The Shangri-las reject this model. For Freud, a mythical originary act of rebellion and murder retroactively grounds law in a guilty parricide. The Shangri-las rewrite this this myth for the post-war baby boom generation, its romantic rebellion introducing a new law of consumption in place of prohibition. The Shangri-las’ myth discloses that modernity has moved into a new phase: they sing from a different position to the murderous sons and brothers, and without the strange remorse that derives, Freud speculates, from a disappointment at discovering that no man can individually occupy the dominant place, consequently prohibiting it. Their anti-oedipal tale is told from the point of view of the women, a position neglected by Freud. But not by Lacan, who suggests, in Seminar XVII, that the women would have had other ideas.

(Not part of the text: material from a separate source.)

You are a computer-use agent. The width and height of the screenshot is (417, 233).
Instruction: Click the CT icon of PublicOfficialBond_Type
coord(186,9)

The Shangri-las' version of ‘Totem and Taboo’ is, fittingly, not a macho tale of male rivalry, violence and tragedy, but a romance in which death and melodrama are, of course, key elements. Named after an imaginary earthly paradise -- the hidden valley in J. Hilton’s Lost Horizon -- resonating with an all-too conventional promise of some feminine verdant cleft, the Shangri-las foreground the kind of utopian bliss, or Nirvana, that Freud associated with the death-drive. Though, on first hearing, 'The Leader of the Pack' seems to describe a tale of male rivalry and prohibition: the tyrannical nature of paternal law is negatively affirmed and atoned for by the sacrifice of the young biker who assumes a symbolic place in death. 'Is that Jimmie's ring you're wearing?' Jimmie reminds us of Jimmie Dean, crash dead by the time this song was a hit, and already the symbolic leader of a new rebellious generation of baby boomers. The function of the Ego-Ideal is transferred, via the crash, to the signifier in whose name rebellion is authorised, and an unspeakable jouissance promised.
But this would be to misread the song. For a start, it is clear that the romance between Betty and Jimmie has not been forbidden absolutely. In order for the paternal function to shift smoothly from father to surrogate son, the father would have had to have uttered the classic paternal prohibition: 'you will go out with that bad lad over my dead body!' Jimmie's sacrifice then guarantees the transfer of paternal authority on the father's terms. However, this is not what happens at all. While Betty's folks complain about Jimmie, are always 'putting him down', and are apparently unhappy about his background, they do not stop her riding with him on a regular basis and having a great time. All the other High School girls are jealous. She's even wearing his ring. Then, 'one day', she decides to find someone new. Her father's law is invoked, but as a law that demands novelty rather than moral judgement. He is not reported as saying 'find someone better', in a moral sense, but merely 'find someone new'. The suspicion remains, then, that Betty's invocation of paternal law is simply an alibi. While her father, no doubt slumped in front of the tube watching re-runs of 'I Love Lucy', remains vaguely disgruntled, it is Betty herself who has decided she needs a new boyfriend. As her friends say 'What do you mean when you say you better go find somebody new?' The Leader of the Pack is nonplussed: 'He stood there and asked me why?' Che vuoi?’ Poor Jimmie pathetically inquires after the desire of the Other, but is met with silence: 'All I could do was cry'. Clearly, Betty is bored and is looking for someone with a better, faster bike. At least, this is how Jimmie interprets her tears as he accelerates off in a vain and fatal attempt to go faster, to keep up the demanding pace. The song is of course about amorous rejection. Betty knows that the Leader of the Pack is no mean, bad lad: he's just a bit sad, the cause of regret and a few tears, but no great loss and easily upgradable.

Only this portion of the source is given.